WRITTEN TASK> Extend the profile of Nextdoor and its co-founder, starting after its final sentence.

QUOTED PASSAGE>
Tired of joining social networks based on flimsy connections? Well, Nextdoor.com invites you to become a member where you already belong, to inhabit a space that already matters a great deal to you – your neighborhood! But you probably don’t know people around you nearly as well as you’d like or should. Nextdoor looks to bring a sense of community back to your stomping grounds.
Nextdoor establishes free, private social networks online for neighborhoods. Meet your neighbors, share information, build stronger communities, and more. This may sound obvious, but getting it right has proven tremendously difficult. Chances are, you’ll want Nextdoor to thrive where you live.
Co-founder and CEO, Nirav Tolia, started out as an early employee at Yahoo!. Since then, the entrepreneurial path has kept him moving. He’s worked as the COO of shopping.com, he’s advised and consulted numerous startups; he founded Fanbase and served as the entrepreneur in residence at Benchmark Capital. Yet he’s quick to leave the spotlight, preferring to credit his teams – and displays the timeless, good manners of thanking his mom and dad. KillerStartups is delighted to share his visit to our neck of the woods.

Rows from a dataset
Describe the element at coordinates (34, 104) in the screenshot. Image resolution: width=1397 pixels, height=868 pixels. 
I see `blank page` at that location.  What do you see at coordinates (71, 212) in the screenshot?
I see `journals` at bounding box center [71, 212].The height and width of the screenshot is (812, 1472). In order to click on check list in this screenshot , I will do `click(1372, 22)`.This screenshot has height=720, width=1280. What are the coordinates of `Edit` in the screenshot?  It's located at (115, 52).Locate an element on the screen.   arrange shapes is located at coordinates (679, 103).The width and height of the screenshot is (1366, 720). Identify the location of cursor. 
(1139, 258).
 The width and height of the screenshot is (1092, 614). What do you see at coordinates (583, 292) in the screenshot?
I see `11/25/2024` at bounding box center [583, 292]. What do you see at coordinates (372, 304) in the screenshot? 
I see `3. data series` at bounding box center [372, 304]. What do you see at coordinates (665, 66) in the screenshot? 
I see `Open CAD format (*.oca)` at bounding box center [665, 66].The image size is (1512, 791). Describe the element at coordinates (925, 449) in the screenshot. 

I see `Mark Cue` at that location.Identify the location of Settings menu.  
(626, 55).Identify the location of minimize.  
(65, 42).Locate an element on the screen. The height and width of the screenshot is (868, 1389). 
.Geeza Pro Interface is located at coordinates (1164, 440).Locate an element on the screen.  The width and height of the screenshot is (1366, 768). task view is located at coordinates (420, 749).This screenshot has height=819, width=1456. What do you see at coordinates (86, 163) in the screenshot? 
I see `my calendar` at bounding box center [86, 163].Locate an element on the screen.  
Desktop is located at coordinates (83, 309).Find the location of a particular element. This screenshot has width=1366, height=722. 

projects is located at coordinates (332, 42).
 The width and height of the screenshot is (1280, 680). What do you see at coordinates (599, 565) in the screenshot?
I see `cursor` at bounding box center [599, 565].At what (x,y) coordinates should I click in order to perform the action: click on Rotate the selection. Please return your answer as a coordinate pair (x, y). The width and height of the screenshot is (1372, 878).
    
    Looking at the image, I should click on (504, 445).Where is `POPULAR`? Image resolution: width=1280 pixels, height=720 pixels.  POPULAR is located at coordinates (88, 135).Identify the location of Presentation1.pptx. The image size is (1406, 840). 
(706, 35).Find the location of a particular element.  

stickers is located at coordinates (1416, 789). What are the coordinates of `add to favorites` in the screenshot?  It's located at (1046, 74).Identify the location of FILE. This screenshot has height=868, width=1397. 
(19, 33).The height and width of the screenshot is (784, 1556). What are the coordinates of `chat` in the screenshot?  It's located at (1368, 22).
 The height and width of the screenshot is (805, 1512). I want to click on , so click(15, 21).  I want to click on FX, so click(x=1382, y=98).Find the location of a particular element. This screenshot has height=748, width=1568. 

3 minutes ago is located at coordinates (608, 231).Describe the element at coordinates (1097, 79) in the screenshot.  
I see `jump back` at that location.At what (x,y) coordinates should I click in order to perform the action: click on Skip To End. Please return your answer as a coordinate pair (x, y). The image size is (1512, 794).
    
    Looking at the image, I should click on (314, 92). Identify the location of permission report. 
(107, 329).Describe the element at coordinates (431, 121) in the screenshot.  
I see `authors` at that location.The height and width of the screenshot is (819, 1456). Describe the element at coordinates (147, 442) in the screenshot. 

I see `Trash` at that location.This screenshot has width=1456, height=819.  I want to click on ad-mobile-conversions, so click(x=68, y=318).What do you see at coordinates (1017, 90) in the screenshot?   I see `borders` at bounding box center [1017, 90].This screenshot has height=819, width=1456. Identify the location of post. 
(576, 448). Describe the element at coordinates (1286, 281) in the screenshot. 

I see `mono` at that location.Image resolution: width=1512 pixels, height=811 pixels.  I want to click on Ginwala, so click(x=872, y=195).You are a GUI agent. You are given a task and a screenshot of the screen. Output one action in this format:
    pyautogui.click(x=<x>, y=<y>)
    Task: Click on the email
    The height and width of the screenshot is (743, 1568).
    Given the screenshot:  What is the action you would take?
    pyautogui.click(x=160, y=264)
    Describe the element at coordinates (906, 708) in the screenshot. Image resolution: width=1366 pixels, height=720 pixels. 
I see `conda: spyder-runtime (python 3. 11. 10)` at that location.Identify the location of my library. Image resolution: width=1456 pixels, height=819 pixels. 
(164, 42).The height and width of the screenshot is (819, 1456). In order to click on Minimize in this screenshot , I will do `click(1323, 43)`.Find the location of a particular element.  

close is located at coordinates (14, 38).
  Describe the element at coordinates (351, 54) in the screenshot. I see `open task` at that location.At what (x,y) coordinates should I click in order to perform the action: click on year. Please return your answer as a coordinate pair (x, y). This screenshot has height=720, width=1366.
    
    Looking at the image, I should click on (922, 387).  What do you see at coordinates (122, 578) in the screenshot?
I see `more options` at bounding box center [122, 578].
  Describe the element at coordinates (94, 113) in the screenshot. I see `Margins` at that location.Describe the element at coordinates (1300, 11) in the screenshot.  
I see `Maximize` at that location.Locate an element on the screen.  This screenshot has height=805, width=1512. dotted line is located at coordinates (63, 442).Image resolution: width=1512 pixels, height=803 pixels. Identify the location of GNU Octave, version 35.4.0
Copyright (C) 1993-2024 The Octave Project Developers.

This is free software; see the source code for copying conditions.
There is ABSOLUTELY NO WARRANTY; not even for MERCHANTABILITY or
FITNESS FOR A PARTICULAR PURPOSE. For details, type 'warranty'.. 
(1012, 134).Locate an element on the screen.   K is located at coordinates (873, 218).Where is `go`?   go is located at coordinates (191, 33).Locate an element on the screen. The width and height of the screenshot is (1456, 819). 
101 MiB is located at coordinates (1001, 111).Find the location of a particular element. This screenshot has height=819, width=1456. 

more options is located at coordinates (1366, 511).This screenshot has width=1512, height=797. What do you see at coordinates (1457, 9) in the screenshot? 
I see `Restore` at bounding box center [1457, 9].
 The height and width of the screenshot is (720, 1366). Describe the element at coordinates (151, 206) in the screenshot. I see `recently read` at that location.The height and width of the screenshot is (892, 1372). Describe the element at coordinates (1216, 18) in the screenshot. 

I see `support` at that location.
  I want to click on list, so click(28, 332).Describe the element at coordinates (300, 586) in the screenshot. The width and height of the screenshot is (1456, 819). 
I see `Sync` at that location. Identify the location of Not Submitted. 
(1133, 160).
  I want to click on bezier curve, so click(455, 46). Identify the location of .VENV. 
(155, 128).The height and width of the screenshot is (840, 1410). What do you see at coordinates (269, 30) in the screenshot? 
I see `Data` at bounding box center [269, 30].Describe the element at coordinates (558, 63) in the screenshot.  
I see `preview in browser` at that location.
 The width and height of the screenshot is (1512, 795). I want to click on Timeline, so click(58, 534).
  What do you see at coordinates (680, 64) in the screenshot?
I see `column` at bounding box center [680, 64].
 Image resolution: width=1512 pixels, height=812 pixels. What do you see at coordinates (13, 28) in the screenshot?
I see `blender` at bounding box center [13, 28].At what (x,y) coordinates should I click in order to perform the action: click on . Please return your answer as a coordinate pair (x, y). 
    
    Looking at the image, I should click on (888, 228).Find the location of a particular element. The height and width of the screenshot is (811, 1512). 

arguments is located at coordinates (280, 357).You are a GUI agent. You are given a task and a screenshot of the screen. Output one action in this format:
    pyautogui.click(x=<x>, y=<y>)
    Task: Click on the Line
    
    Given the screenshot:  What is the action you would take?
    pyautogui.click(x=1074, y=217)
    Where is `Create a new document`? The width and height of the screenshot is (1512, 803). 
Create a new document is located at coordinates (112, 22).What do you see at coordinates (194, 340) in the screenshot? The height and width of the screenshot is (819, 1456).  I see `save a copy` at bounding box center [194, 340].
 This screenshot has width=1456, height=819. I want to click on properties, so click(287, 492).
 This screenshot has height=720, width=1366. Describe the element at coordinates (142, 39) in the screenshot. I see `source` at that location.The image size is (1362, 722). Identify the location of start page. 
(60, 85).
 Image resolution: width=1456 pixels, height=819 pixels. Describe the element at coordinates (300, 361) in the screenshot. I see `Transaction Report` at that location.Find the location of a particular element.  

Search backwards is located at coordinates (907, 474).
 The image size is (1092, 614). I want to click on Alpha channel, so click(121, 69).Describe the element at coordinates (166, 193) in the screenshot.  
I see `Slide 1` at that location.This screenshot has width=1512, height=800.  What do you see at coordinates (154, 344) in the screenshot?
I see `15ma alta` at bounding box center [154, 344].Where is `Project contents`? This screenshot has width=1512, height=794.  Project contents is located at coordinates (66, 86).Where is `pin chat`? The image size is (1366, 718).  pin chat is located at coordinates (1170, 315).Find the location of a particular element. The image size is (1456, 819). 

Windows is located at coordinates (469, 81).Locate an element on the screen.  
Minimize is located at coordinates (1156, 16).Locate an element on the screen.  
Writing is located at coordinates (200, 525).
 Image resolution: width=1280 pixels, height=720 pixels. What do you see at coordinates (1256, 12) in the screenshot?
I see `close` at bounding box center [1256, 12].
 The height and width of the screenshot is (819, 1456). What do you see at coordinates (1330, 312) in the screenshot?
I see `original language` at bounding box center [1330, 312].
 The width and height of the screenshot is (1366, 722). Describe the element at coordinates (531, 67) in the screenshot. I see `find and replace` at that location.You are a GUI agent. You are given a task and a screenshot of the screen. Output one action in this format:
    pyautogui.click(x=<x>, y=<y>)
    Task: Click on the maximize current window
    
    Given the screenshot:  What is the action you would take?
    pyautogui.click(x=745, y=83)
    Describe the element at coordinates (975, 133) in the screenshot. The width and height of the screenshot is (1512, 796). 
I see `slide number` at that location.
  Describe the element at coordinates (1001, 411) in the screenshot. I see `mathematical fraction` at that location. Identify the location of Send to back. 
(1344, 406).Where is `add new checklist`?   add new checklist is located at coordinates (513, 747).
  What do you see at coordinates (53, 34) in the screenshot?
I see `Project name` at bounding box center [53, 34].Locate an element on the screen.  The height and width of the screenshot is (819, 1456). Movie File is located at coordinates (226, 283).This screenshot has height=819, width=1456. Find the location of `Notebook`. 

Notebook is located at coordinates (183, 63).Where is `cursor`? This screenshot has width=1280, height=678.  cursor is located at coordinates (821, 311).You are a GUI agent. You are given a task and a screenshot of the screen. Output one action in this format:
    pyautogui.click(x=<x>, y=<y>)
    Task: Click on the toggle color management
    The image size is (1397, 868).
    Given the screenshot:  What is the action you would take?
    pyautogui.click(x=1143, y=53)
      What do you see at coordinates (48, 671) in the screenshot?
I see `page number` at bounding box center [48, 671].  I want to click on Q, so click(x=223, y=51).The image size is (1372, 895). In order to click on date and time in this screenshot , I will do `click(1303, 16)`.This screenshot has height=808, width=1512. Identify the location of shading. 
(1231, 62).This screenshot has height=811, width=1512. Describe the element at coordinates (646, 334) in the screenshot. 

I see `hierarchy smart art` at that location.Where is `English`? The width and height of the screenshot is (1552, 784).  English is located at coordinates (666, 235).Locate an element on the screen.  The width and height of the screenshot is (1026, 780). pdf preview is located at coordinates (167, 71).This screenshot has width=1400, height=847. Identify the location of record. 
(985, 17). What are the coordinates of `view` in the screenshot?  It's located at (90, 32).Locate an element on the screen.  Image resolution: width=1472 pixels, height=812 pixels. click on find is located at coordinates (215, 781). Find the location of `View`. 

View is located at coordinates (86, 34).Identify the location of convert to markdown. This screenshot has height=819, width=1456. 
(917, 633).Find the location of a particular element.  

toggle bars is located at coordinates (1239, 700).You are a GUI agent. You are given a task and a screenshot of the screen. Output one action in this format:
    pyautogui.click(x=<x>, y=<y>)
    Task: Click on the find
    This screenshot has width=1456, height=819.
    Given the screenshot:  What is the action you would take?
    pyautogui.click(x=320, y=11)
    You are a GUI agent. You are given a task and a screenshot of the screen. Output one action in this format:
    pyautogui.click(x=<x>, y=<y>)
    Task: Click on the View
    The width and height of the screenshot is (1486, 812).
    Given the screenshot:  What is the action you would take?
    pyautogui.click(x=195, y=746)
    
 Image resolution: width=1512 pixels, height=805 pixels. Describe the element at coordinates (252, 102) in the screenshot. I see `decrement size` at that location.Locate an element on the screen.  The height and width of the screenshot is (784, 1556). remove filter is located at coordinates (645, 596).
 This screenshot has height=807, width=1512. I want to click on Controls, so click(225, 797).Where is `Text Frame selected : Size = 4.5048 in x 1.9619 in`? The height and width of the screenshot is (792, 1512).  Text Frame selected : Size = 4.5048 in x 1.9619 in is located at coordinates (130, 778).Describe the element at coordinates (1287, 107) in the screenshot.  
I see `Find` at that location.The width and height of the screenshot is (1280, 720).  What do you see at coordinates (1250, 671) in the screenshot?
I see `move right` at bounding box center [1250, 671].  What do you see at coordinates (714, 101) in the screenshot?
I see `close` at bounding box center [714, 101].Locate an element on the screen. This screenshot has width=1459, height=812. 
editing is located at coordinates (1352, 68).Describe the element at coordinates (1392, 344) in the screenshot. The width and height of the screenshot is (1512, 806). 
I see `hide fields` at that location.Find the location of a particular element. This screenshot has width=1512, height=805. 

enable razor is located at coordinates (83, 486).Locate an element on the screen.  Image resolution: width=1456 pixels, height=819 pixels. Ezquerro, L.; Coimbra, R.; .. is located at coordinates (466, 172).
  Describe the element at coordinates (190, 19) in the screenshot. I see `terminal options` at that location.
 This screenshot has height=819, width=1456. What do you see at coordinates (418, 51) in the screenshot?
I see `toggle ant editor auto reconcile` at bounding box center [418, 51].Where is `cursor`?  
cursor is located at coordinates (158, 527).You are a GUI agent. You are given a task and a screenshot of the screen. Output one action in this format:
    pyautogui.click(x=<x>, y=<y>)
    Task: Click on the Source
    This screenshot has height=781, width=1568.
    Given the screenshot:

RESULT OF THE EXERCISE>
How did the idea for Nextdoor arrive – out of the blue? A spin off from another project? Developed over many years?
Prior to starting Nextdoor.com, I was running a startup called Fanbase.com along with my fellow co-founders. Even though the company grew quickly to 10 million users, we felt the need to work on something that would make a bigger, real world impact. After months of brainstorming company ideas for everything from e-commerce websites to social networks, we eventually had a light bulb moment and realized that there was no social network for one of the most important communities in our lives – our neighborhood. As you get older, the community that is most valuable to you is the one in which you live. The neighborhood is where you buy a home, where your kids go to school, where you spend the majority of your physical life. With that idea, Nextdoor.com – a private social network for neighborhoods – was born.
How did you first go about building the company?
We were really lucky to have such a motivated and ambitious team already in place from Fanbase.com. Our team was, and continues to be, our greatest asset. At the beginning, the most important thing was building a test product and immediately getting member feedback to figure out how to best solve their neighborhood’s needs. We tested Nextdoor in over 100 neighborhoods for a year before launching nationwide. To this day, we continue to develop Nextdoor based on member feedback.
What distinguishes Nextdoor from the competition?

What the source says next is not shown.